Checklist for evaluating your own talk

In order to help you become aware of what you do and say in conversations with children (one child or a small group), you can use this checklist as an evaluation tool.

This checklist "I encourage language development in conversations" (Damhuis, De Blauw & Brandenberg, 2016) can help you reflect on how you act and why, and what you could do to improve or enrich your conversations. You could also use it as an observation tool, just replace ‘I’ by ‘the teacher’ and you can learn from observing a teacher or fellow student.

In everyday conversations you are not alert all the time about what you are doing or saying to keep the conversation going. You are just communicating with the others for multiple reasons. But when you are focused on language development and wondering together about natural science topics in conversation with young children, you need to be way more aware of how you are communicating. 

There is also the child’s perspective in conversations. As soon as you have discovered that you are, for example, posing questions all the time, not leaving any space for a child’s contribution in the conversation, you can start reflecting on the ‘why’ and what you could do as a teacher or teacher in training to improve your skills. At the same time, it is important to take the child’s language development into account: what does the child need to be able to contribute to the conversation and what does that ask from you as a teacher in training? In short: the checklist focusses on your actions and responses, but those are obviously intertwined with the children’s (re-)actions and responses. 

The checklist consists of five categories:

1. Conditions

When children feel at ease, they will most likely join conversations. Especially when they feel that you are showing genuine interest and really want to hear what they tell you, they will be more motivated to talk. 

2. Communication and language offer

Children need a sufficient and qualitatively good language offer in order to benefit from it. You as a teacher in training are a model in pronunciation, use of words, constructing sentences and texts and how to communicate. 

3. Participation in the conversation

Children learn language by talking. They need the opportunity to speak, exercise their language knowledge and skills and improve themselves by talking about more and more complex issues. By doing so, children will broaden their vocabulary, construct longer and more complete sentences and increase the pace at which they speak. 

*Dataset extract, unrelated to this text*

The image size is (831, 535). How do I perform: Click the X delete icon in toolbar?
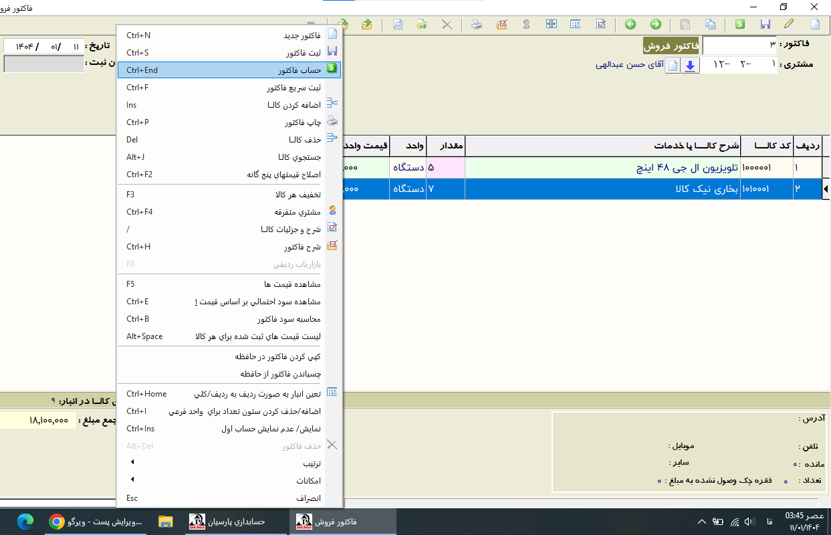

4. Substantive contribution in the conversation

This category is also about the child’s language production, but more focused on the content, where in no. 3 the focus was on the scope of the child’s contribution. Children will benefit most from conversations on their own ideas, experiences, wishes and intentions. Having the opportunity to talk from their point of view and being supported in expanding their knowledge will help them in both language learning and understanding content. 

5. Feedback

Talking is important for children to learn, and making mistakes even more so! The mistakes children make in their language are a normal step in their development. They should therefore not be corrected but should be given the correct model so they can adjust their language over time. They also need stimulating responses in order to stay motivated to talk and join conversations. 






1.   Conditions

a.   I create a safe climate

b.  I really want to communicate

2.   Language offer

a.   I speak comprehensible and correct Dutch/Norwegian/German/…

b.   I help the child to express intentions if necessary


3.   Create space for active participation in the conversation

a.   I leave silences

b.   I give verbal and non-verbal listening responses

c.   I don't ask questions in succession

d.   I ask open and inviting questions if necessary

e.   I occasionally make a provocative statement


4.   Boost content quality

a.   I continue with the content of what the child says

b.   I try to find out together with the child what he/she means (meaning negotiation)

c.   I encourage the child to reflect and to use a higher level of language (complex cognitive language functions such as comparing, reasoning, concluding)

d.   I expand the content of the child's input (expansion)


5.   Feedback

a.   I implicitly correct the child's language (modeling)

b.   I organize the child's input and occasionally summarize

c.  I repeat what the child says and pass it on to the other children



































Now you’re good to go! Take a situation where you are in conversation with a child or group of children. Fill out the checklist and reflect on your answers. Which categories or elements are you good at and why is that? Where would you like to improve yourself and what do you need to do that? The website offers you a variety of tools and theory.